◆ Challenge 1:
Answer these questions from the article on state immunity in India:
(a) Which company did the Ministry of External Affairs permit to sue the Spanish Embassy?
(b) In what year did Bartolus de Saxoferrato mention the principle of par in parem non habet imperium?
(c) What name has been given to the period covering the eighteenth and nineteenth centuries?

◆ Page extract:
______
The Concept Of State Immunity In India & Section 86 Of CPC
Jyoti Singh
20 July 2021 10:54 AM IST
Ministry of External Affairs of India, on June 4,2021, gave permission to a French Company, Ultraconfidentiel Design Private Limited to sue Spanish Embassy in India for recovery of Rs. 7.08 lakh along with interest for services rendered by the company, under Section 86 of the Civil Procedure Code. Because of the immunity that is accorded to the embassy, Consent of the government...
Ministry of External Affairs of India, on June 4,2021, gave permission to a French Company, Ultraconfidentiel Design Private Limited to sue Spanish Embassy in India for recovery of Rs. 7.08 lakh along with interest for services rendered by the company, under Section 86 of the Civil Procedure Code. Because of the immunity that is accorded to the embassy, Consent of the government is required, before the aggrieved party goes to the court, so that any kind of frivolous suits against them can be avoided. State immunity basically protects a State and its property from the jurisdiction of the courts of another State. It covers administrative, civil, and criminal proceedings (jurisdictional immunity), as well as enforcement measures (enforcement immunity). It reflects the sovereign equality of States as a main pillar of the contemporary international legal order. Therefore, State immunity is commanding legal responses both at the national and international level equally. The doctrine is very closely related to but distinct from diplomatic immunity and the immunity of heads of States as well as the immunity of international organizations.
History And Development Of The Concept Of State Immunity:
State immunity developed in close connection with the development of the concept of sovereignty and the territorial state.[1] The concept can be traced back to the principle of par in parem non habet imperium, mentioned as early as 1354, by Bartolus de Saxoferrato in his Tractatus de regimine civitatis. It stipulates that a sovereign should not have jurisdiction over another sovereign.[2]
With the end of the period of absolutism, the State started to emerge as an entity, which was distinct from the ruler. State immunity evolved at this point as a separate concept, next to the immunity of the head of State and diplomatic immunity.[3] As states became more involved in trade and commerce, it was viewed that it would no longer be appropriate for a state to enjoy total immunity from jurisdiction where it was acting in a manner similar to a private entity. In the process, the states started distinguishing "governmental" or "public" or "Sovereign" acts, i.e., acta jure imperii, from those of a "non-governmental" or "private" or "commercial", i.e., acta jure gestionis character in order to restrict absolute sovereign immunity. The states proved to be a different entity from ruler, by the time the period of absolutism ended.
Immunity was accorded to a state only for its act's jure imperii (Sovereign) and not jure gestionis (Commercial). This (restrictive) theory is ostensibly based on the premise that when a state, through its government-department or any other instrumentality, undertakes commercial transactions (with transnational effects) with a foreign firm or corporation, it is not entitled to immunity from the jurisdiction of other states for such transactions as that jurisdiction does not involve either a challenge or a threat to the dignity of a state concerned nor interferes with its sovereign functions.
The doctrine of foreign state immunity, like most legal doctrines, has evolved and changed over the last centuries, progressing through several distinct periods. The first period, covering the eighteenth and nineteenth centuries, has been called the period of absolute immunity, because foreign states are said to have enjoyed complete immunity from domestic legal proceedings. The second period emerged during the early twentieth century, when Western nations adopted a restrictive approach to immunity in response to the increased participation of state governments in international trade. The idea of granting blanket immunity for all acts of states was found unworkable as this would amount to granting the state operating as a trader or private person, a privileged position as compared with private individuals.
______
◆ Records provided:
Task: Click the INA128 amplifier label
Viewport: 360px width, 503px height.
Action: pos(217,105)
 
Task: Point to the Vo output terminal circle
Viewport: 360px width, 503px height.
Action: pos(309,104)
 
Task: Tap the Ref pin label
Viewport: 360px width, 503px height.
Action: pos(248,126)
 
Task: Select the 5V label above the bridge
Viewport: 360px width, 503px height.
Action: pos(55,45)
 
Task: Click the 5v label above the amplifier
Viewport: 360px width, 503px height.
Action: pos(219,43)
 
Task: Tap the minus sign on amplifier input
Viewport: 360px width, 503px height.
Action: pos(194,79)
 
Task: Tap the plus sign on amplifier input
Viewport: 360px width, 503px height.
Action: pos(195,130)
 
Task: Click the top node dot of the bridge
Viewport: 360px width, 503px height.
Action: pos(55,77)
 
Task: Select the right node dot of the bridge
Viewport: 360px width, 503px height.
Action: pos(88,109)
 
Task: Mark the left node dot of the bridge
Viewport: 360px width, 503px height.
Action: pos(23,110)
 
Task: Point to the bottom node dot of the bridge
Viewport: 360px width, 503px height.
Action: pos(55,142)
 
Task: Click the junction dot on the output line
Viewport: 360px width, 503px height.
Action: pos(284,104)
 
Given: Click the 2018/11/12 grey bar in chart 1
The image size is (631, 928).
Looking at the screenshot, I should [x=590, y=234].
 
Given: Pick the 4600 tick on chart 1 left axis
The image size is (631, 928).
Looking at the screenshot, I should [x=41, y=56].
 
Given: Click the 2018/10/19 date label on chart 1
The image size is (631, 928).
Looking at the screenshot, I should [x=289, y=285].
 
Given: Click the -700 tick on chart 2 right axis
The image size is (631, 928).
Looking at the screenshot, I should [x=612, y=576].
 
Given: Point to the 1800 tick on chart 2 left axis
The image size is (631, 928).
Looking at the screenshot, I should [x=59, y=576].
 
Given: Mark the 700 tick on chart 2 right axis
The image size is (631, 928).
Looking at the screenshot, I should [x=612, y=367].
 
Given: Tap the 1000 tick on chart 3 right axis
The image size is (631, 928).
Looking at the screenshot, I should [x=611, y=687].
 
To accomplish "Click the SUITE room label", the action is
______
◆ Challenge 2: In the entries, start at the line that contains "Task: Click the 5v label above the amplifier" and stop after the line that contains "Action: pos(195,130)". Output those lines as a Markdown table with the columns No. and Line, and leave out blank lines.

◆ Exercise output 1:
(a) Ultraconfidentiel Design Private Limited
(b) 1354
(c) The period of absolute immunity

◆ Exercise output 2:
| No. | Line |
|---|---|
| 1 | Task: Click the 5v label above the amplifier |
| 2 | Viewport: 360px width, 503px height. |
| 3 | Action: pos(219,43) |
| 4 | Task: Tap the minus sign on amplifier input |
| 5 | Viewport: 360px width, 503px height. |
| 6 | Action: pos(194,79) |
| 7 | Task: Tap the plus sign on amplifier input |
| 8 | Viewport: 360px width, 503px height. |
| 9 | Action: pos(195,130) |